Different stores had different needs—some required multiple webhooks, others just one. Instead of hardcoding logic, I moved everything into a configuration object and let the system execute based on data.

Core Idea

Code
webhooks: {
  stores: {
    [Store.StoreOne]: [
      {
        url: `url1`,
        authHeaders: { ... },
        responseType: 'storeone'
      },
      {
        url: `url2`,
        authHeaders: { ... },
        responseType: 'management'
      }
    ],
    [Store.StoreTwo]: [
      {
        url: `url2`,
        authHeaders: { ... },
        responseType: 'management'
      }
    ]
  }
}

Using computed property names [Store.StoreOne] keeps keys in sync with the enum and avoids fragile string literals. With Record<Store, ...>, TypeScript ensures only valid stores are used.

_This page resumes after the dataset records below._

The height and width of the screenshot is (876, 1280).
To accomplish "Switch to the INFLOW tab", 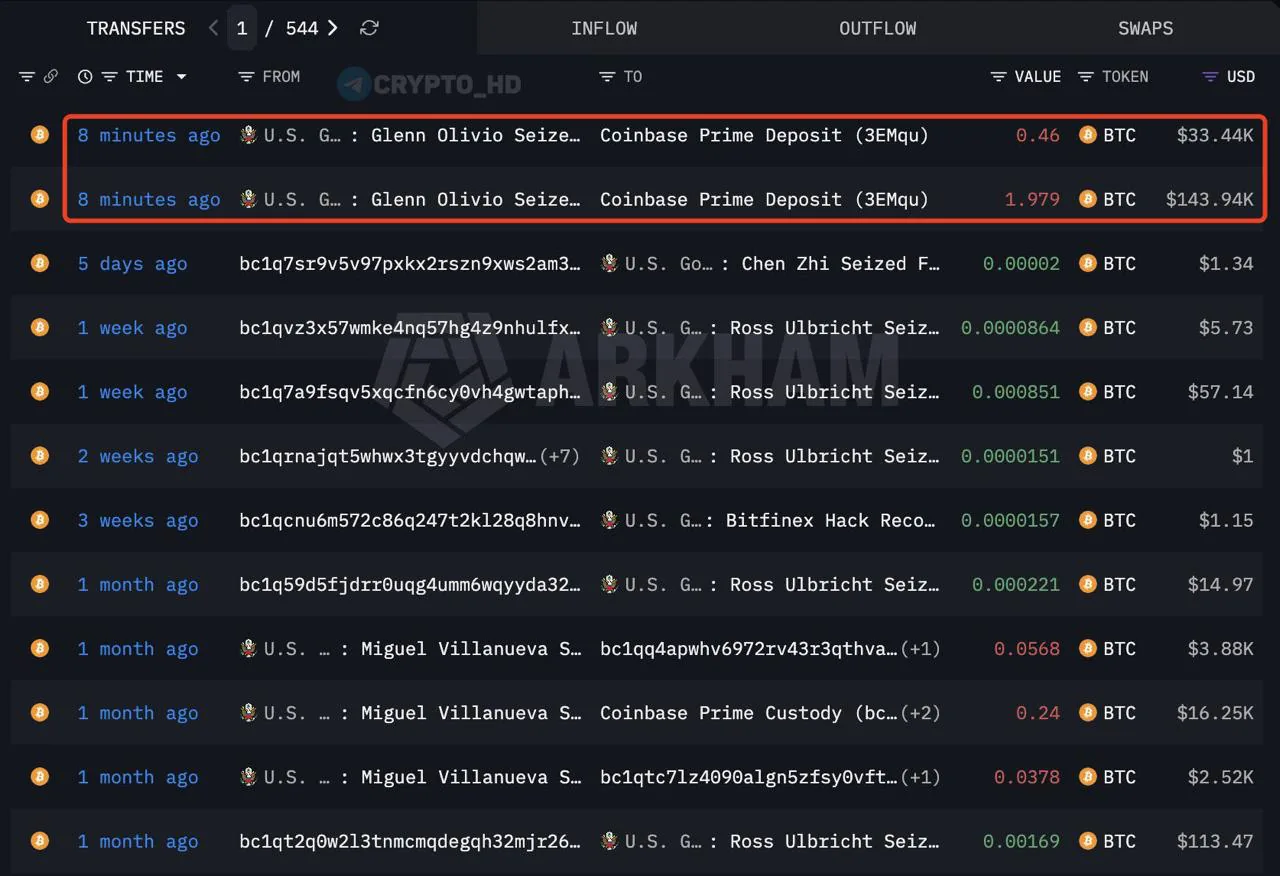I will (604, 28).
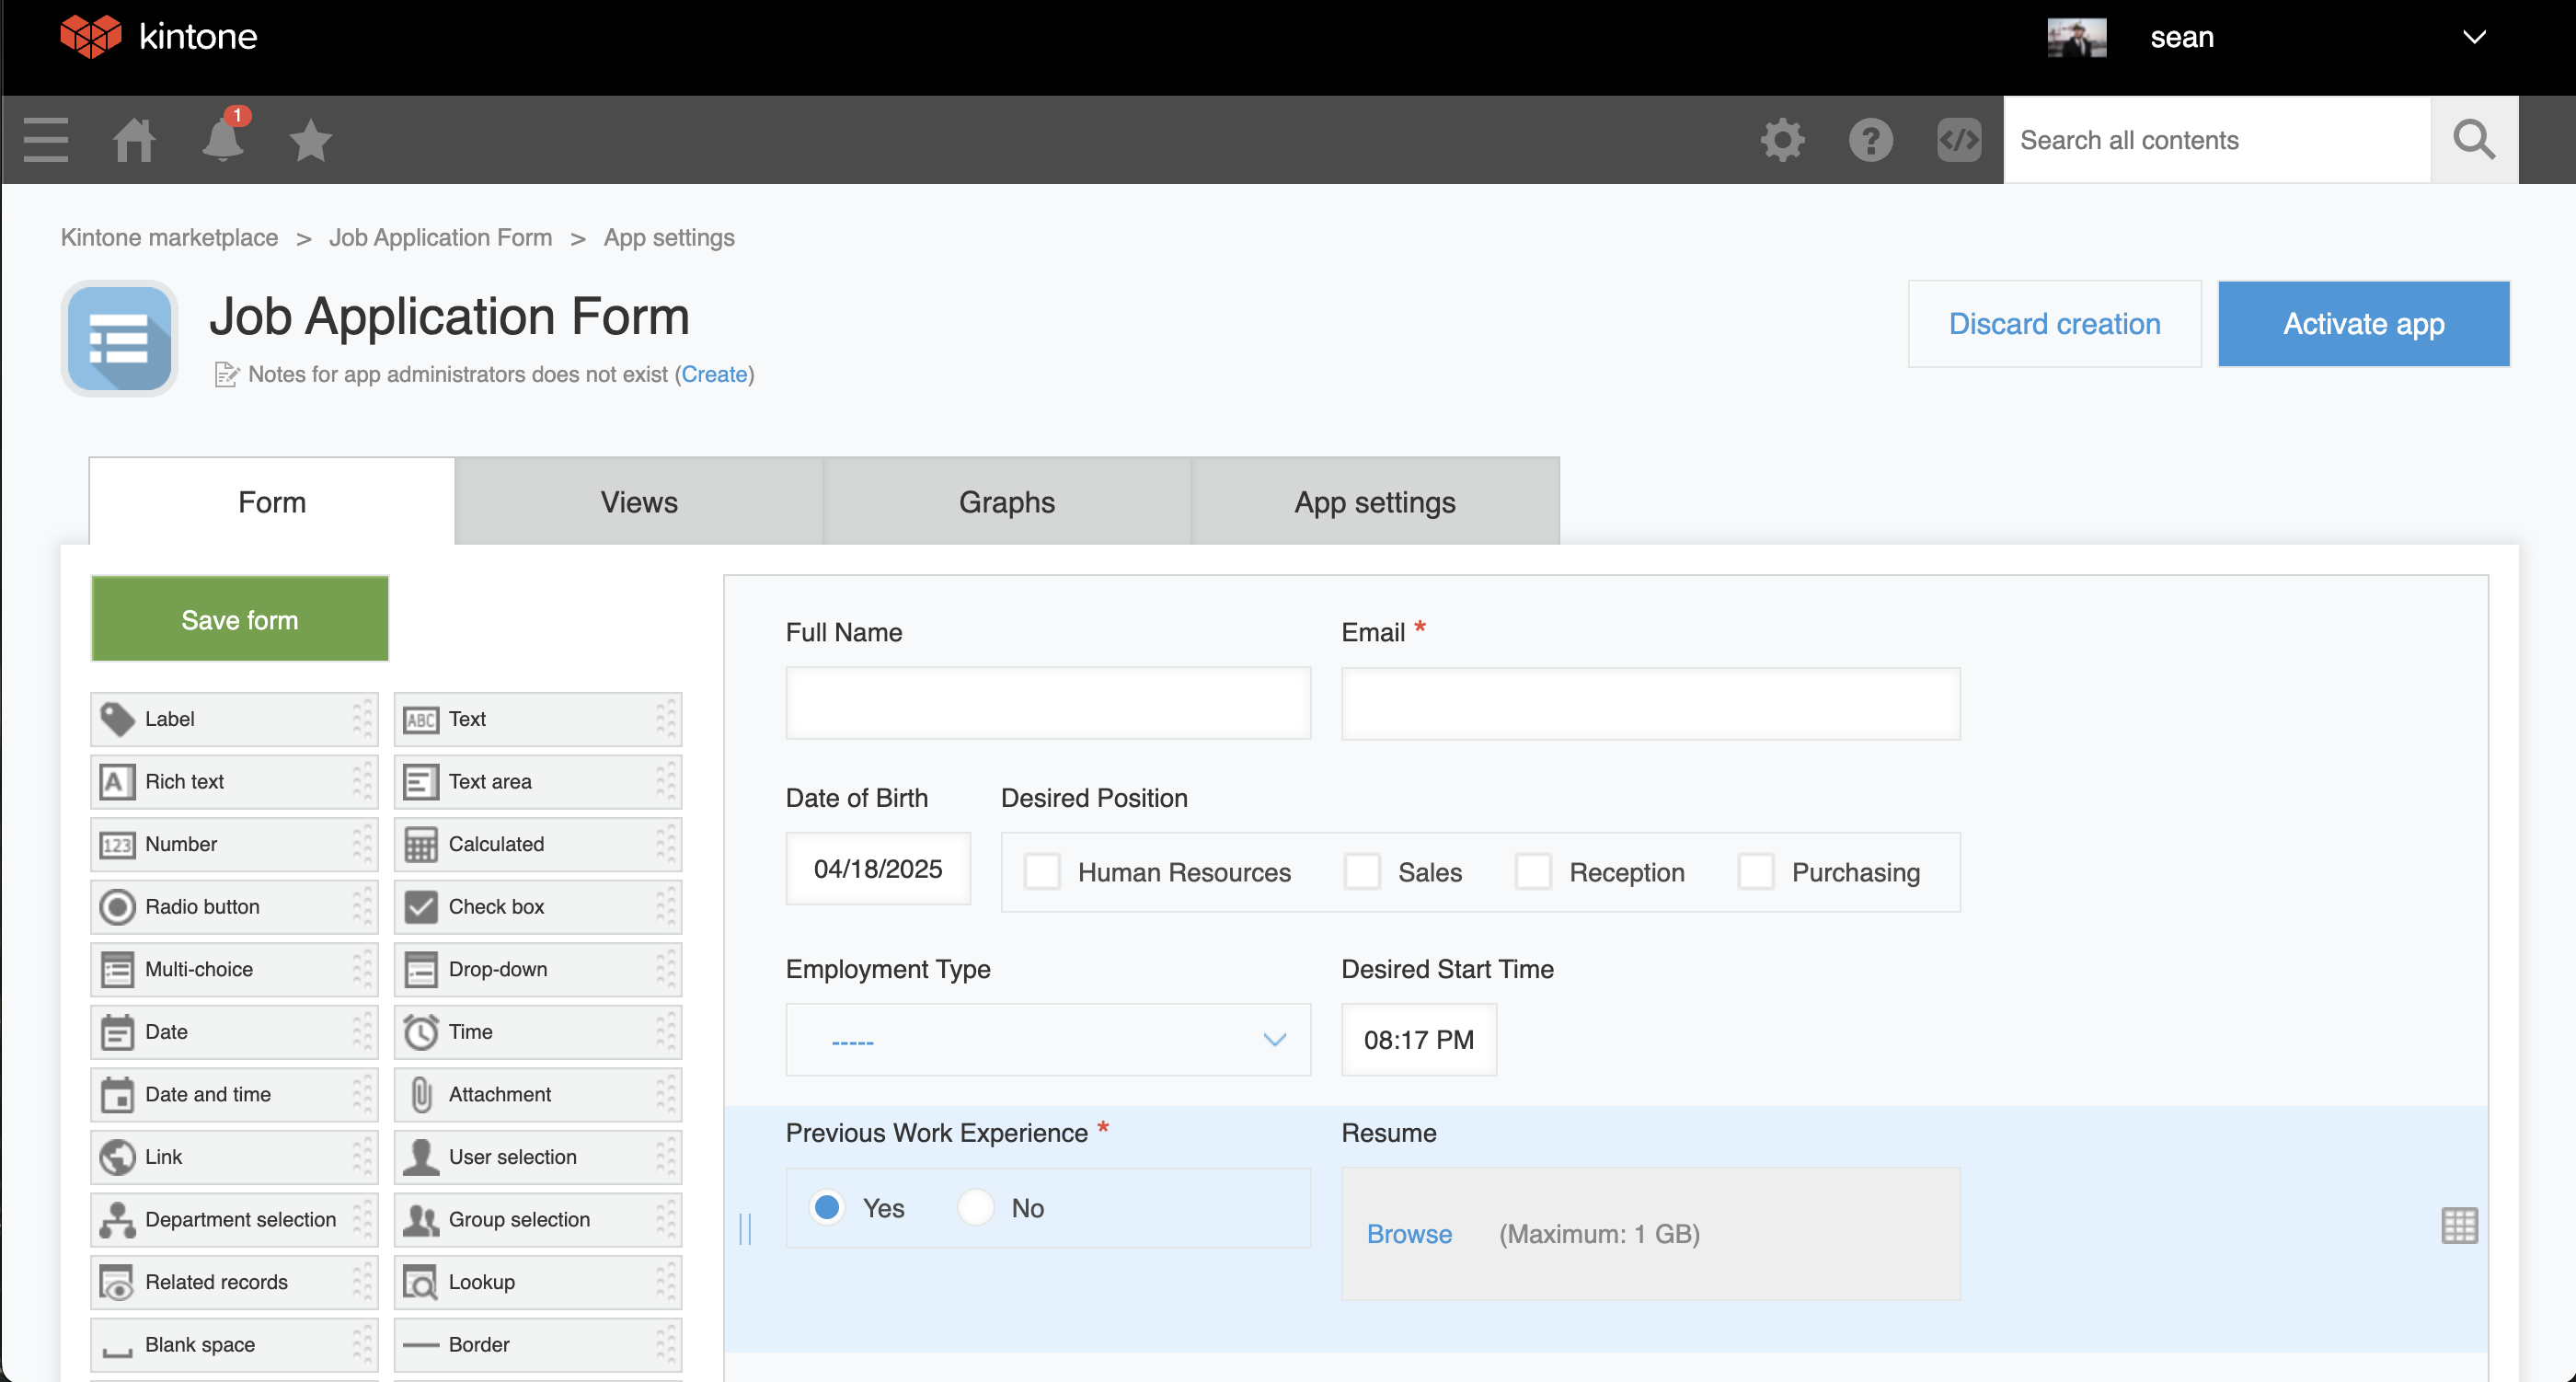Open the Date of Birth date picker
This screenshot has height=1382, width=2576.
(x=877, y=868)
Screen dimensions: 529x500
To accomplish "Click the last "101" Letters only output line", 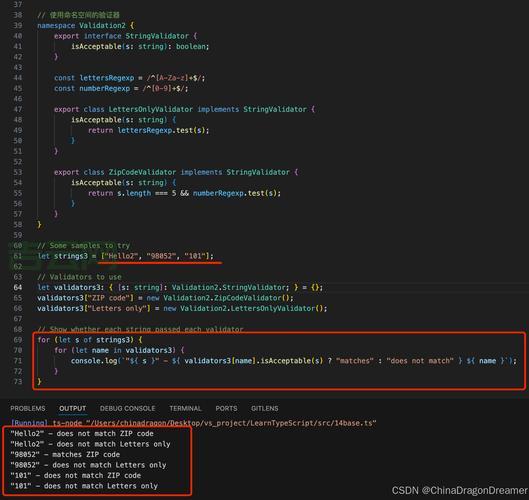I will pyautogui.click(x=84, y=486).
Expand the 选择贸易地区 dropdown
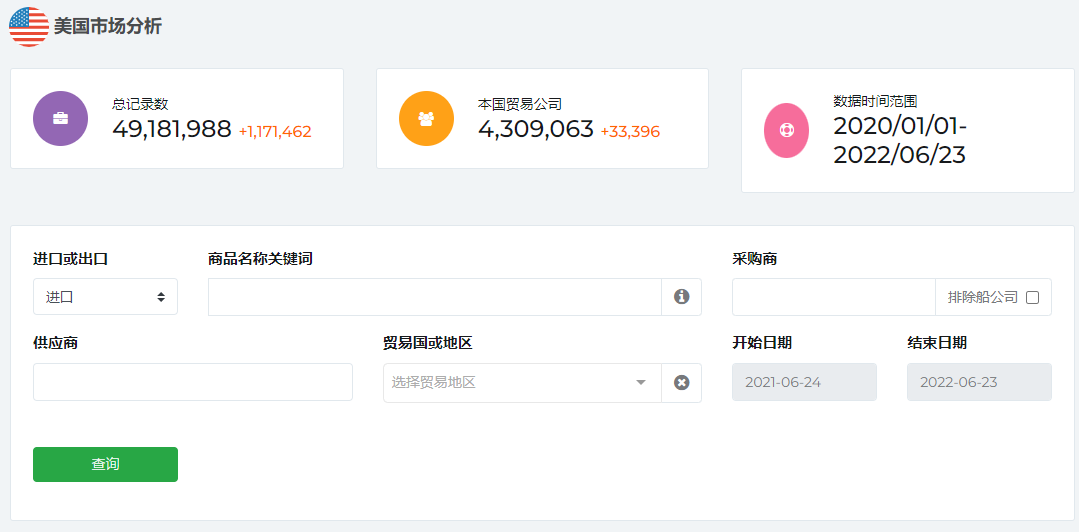Screen dimensions: 1079x532 510,383
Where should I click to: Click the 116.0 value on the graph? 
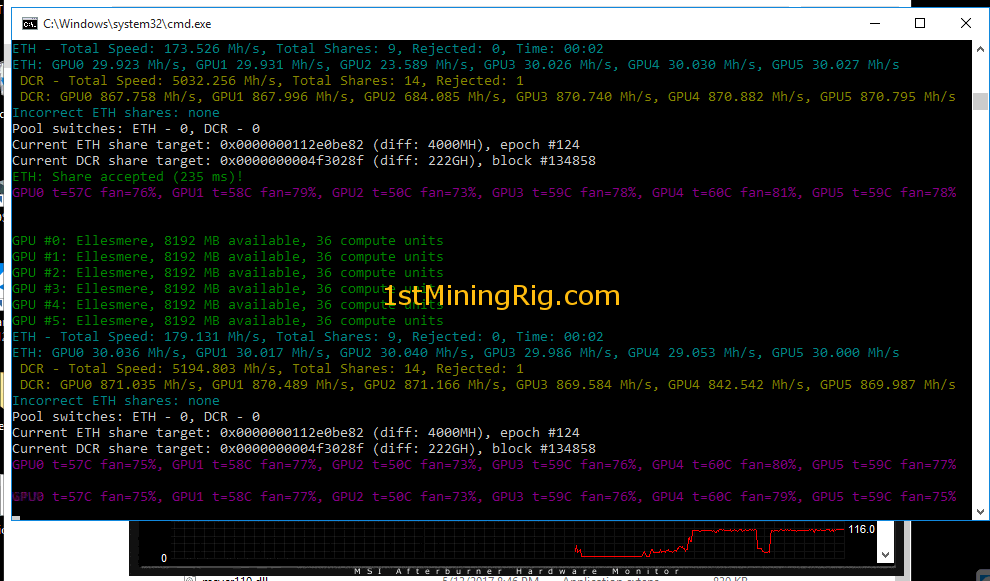861,529
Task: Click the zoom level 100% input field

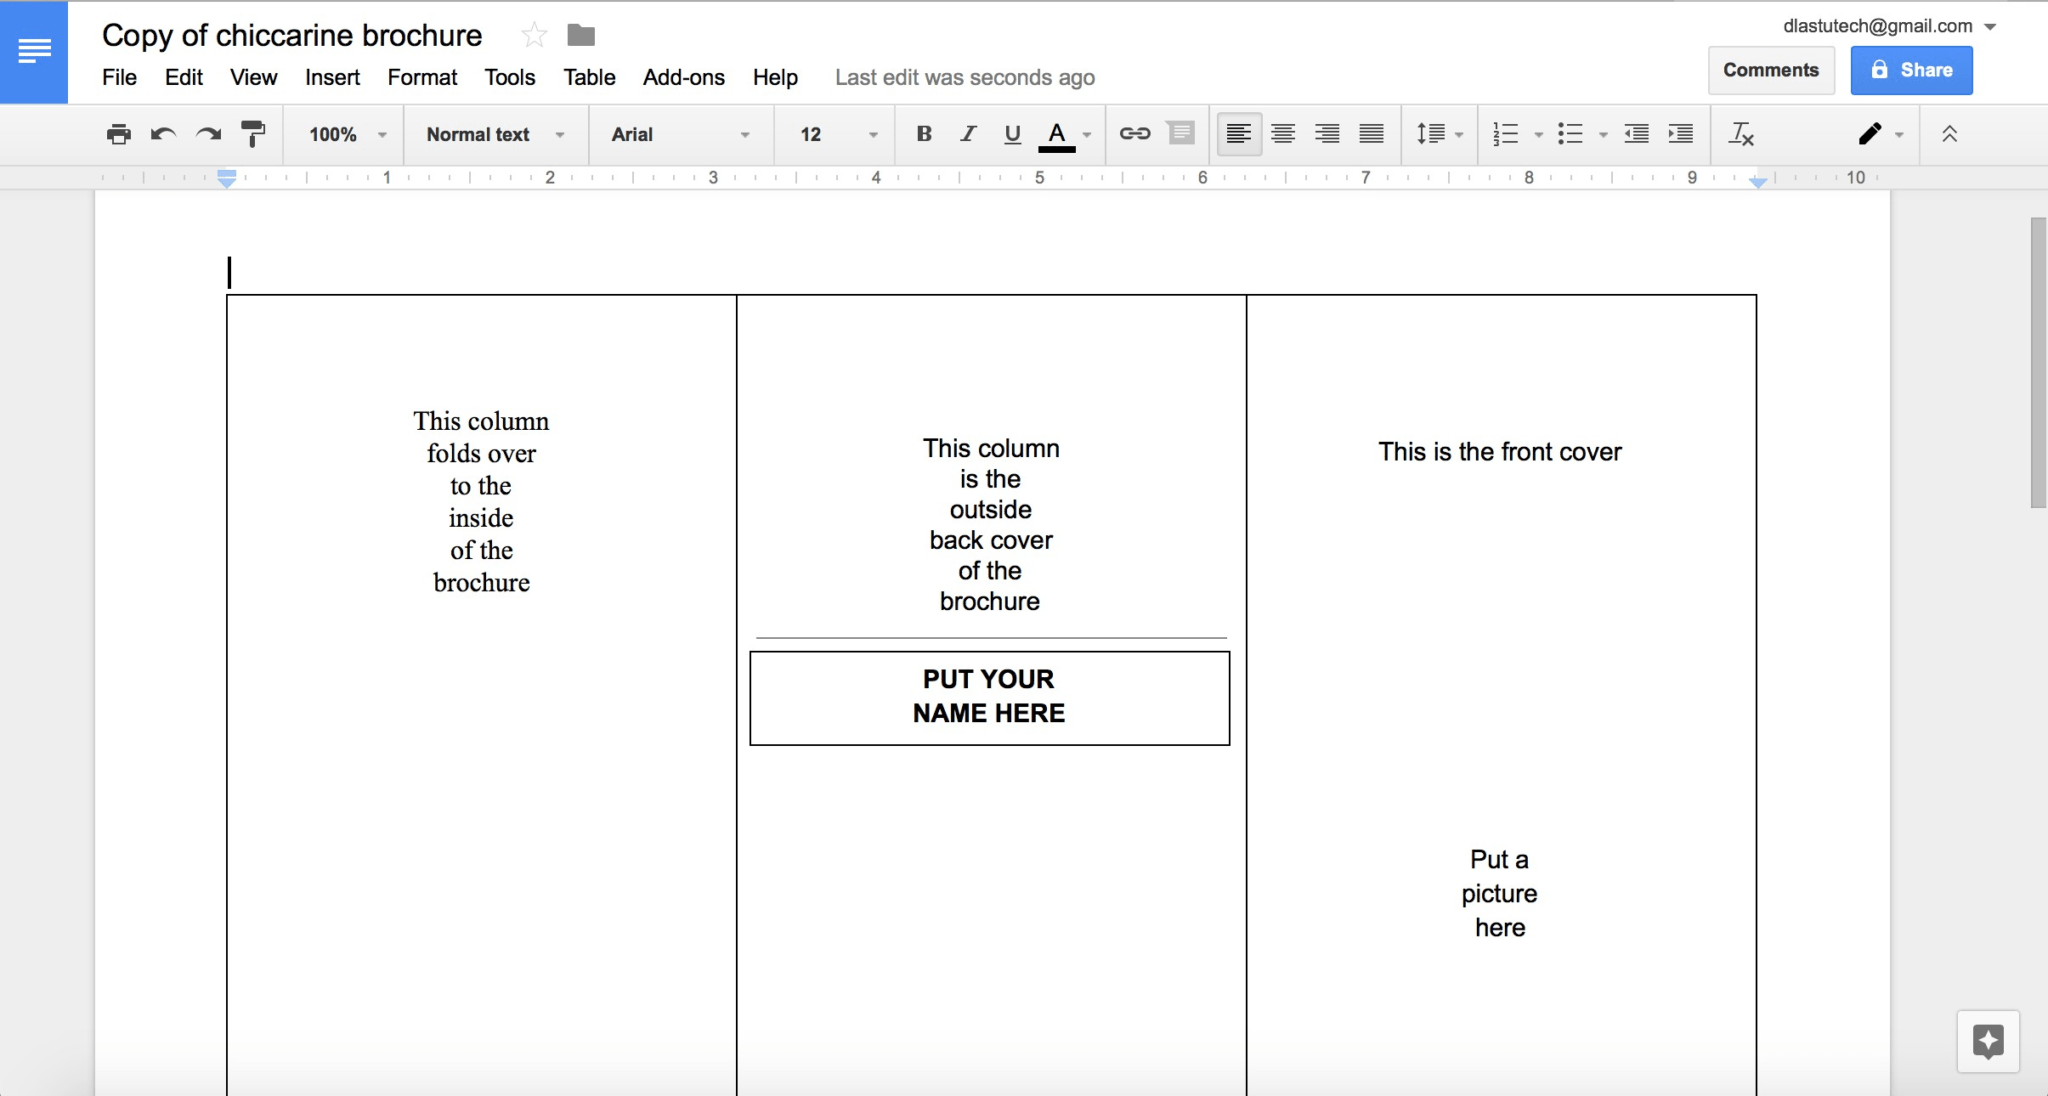Action: [337, 133]
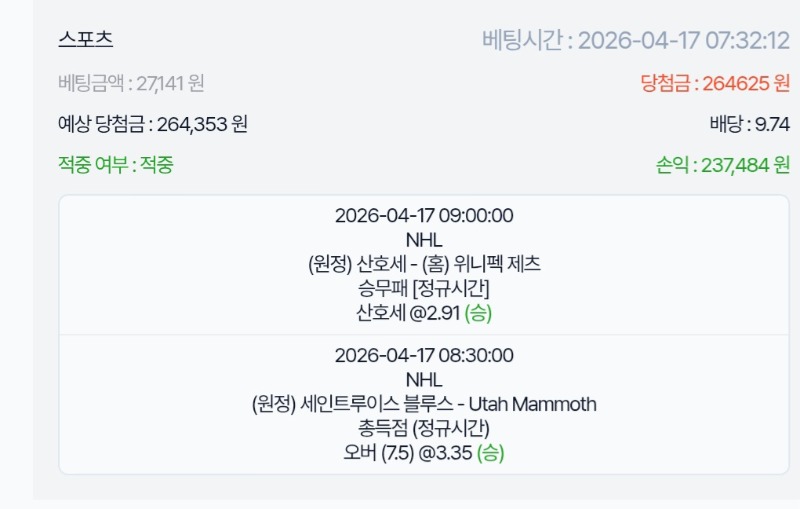Screen dimensions: 800x509
Task: Click the NHL label above 산호세 match
Action: point(424,240)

This turns what could be conditional logic into a simple lookup.

Code
return webhooks.stores[store]

Why This Works

Open for extension

Adding a new store is just adding config:

Code
[Store.NewStore]: [ ... ]

No service-layer changes are required.


Data-driven fan-out

The system doesn’t care how many webhooks a store needs. It just loops over whatever the config says:

Code
const results = await Promise.all(
  configs.map((c) => {
    return doSomething;
  })
);

Clean and predictable.


Response handling stays simple

Instead of branching on store, responses are handled by type:

Code
const response = await fetch()

if(responseType === 'management) {
  // additional check for response details
  // throw if response details not matching with conditions
}

Rather than branching on store inside a HTTP handler, the discriminant is the narrower responseType. This means two different stores could share the same response format without duplicating parsing logic.


Auth is co-located

Each webhook defines its own headers, so the HTTP layer stays generic and reusable.


Takeaway

Move behaviour into data.

It keeps your codebase easier to extend, easier to read, and much harder to break as new integrations are added.